SellSpecialtyFood_2Our foray into the world of specialty food manufacturing has been insightful. We learned a lot about cooking without the top eight allergens and discovered new-to-us ingredients like chia seeds.

We still dream about creating a product that is helpful to people who have food allergy and intolerance and yet tasty to the rest of the people in their family.

To fuel this aspiration Steve and I attended the 2013 Winter Fancy Food Show in San Francisco in mid January.  We signed up for two classes about getting started in specialty food manufacturing.  Sitting next to me in one class was the guy that instigated our visit to the show:  Stephen Hall.  He is the author of a very useful book for anyone who wants to break into the food business.

A short conversation with Stephen left us with the take-away message :  A person can make money in the specialty food business if they do not become too rigid.  Pondering this conversation more, Steve and I realize that flexibility seems to be key to success in business or life in general.

Specialty Food Show Image

My rigidity of thinking….the habit of seeing myself as not knowing enough was shaken when I read this article.  It highlights a product that we tried while we were at the Fancy Food Show.  Previously, when we were considering labeling for our products we met the article’s author, Carol Harvey from a company called Palate Works.  We found her to be very helpful and professional.  Our lesson from her article is:  People, even those who have a product called Holy Crap, don’t have their  #@$! together when it comes to labeling.  According to Harvey, they made health claims that would put the product in the category of a drug and therefore subject to different rules and testing.

I am sure they have the best intentions and it isn’t a competition, just a realization that there is a lot to learn when one ventures into new territory.

More insights from our one day at the show include:

The world has enough specialty cheese, olives, pasta sauces, candy and chocolate. Aisle after aisle of the show told us that.

The businesses using traditional foods from around the world which are naturally gluten and dairy free did not market their products in that way.

Photo of Joia We had a chance to taste Joia Soda, a product from Minnesota that we’d like to include in our new restaurant offerings this summer.

Soy wraps can be used to make walking salads…..instead of walking tacos. (Walking tacos are popular in our area…a bag of taco chips with hamburger and cheese added to the top.)

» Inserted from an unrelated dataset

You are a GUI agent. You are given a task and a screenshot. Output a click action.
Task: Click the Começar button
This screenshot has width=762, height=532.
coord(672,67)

There is a really cool orange juicer from Vienna, Austria that is starting to be sold for US retailers. photo of orange juicer

We tasted honey vinegar and thought it could be a local thing and it was very good.

Coconut milk and water were very big at the show.  However, they tasted different each time we sampled them.

Grapefruit flavor is really nice.  We wondered if we could incorporate that into our foods.

We tasted a green tea frozen yogurt made from a mix. It convinced us that we don’t want to carry that product.

We saw Angie’s, another Minnesota business, this one from our neck of the woods: Mankato.  Her products were also in all the stores we shopped in California too.  Go Angie!

Photo of Angie's Boom Chick Pop

At the end of the day, Steve and I found a couch and took notes of all we learned.  Overall, it was an eye-opening experience to see so many people trying to make it in the world of specialty food manufacturing.